> [Your goal]: A faithful copy without images is required: write out all the records exactly.

> [Record set]:
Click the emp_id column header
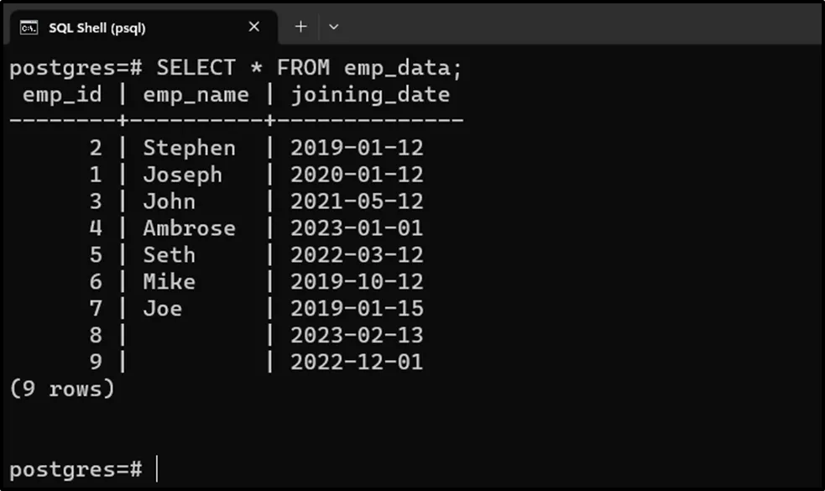This screenshot has width=825, height=491. 62,95
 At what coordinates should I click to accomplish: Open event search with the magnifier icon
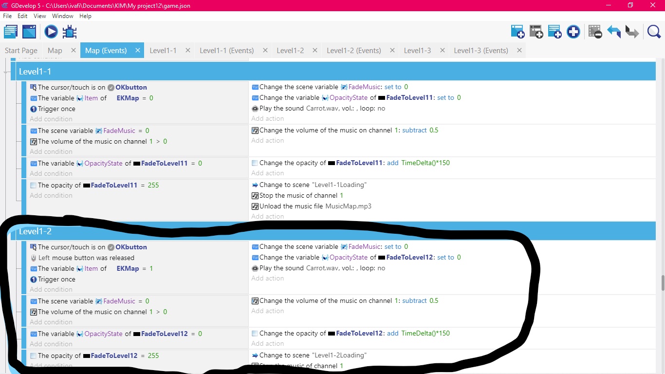point(654,31)
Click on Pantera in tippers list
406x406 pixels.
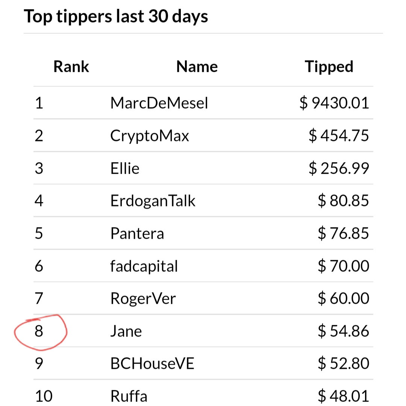[137, 233]
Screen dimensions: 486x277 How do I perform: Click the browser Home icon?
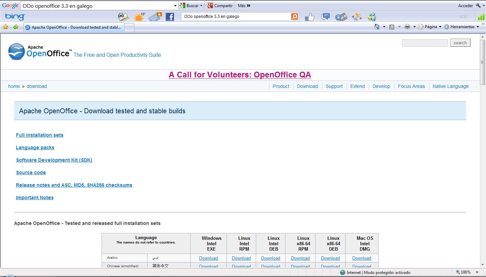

> [Task output]:
Click the emp_id column header
This screenshot has width=825, height=491. 62,95
 At what coordinates should I click to accomplish: Open event search with the magnifier icon
point(654,31)
Click on Pantera in tippers list
406x406 pixels.
[137, 233]
Screen dimensions: 486x277 How do I perform: Click the browser Home icon?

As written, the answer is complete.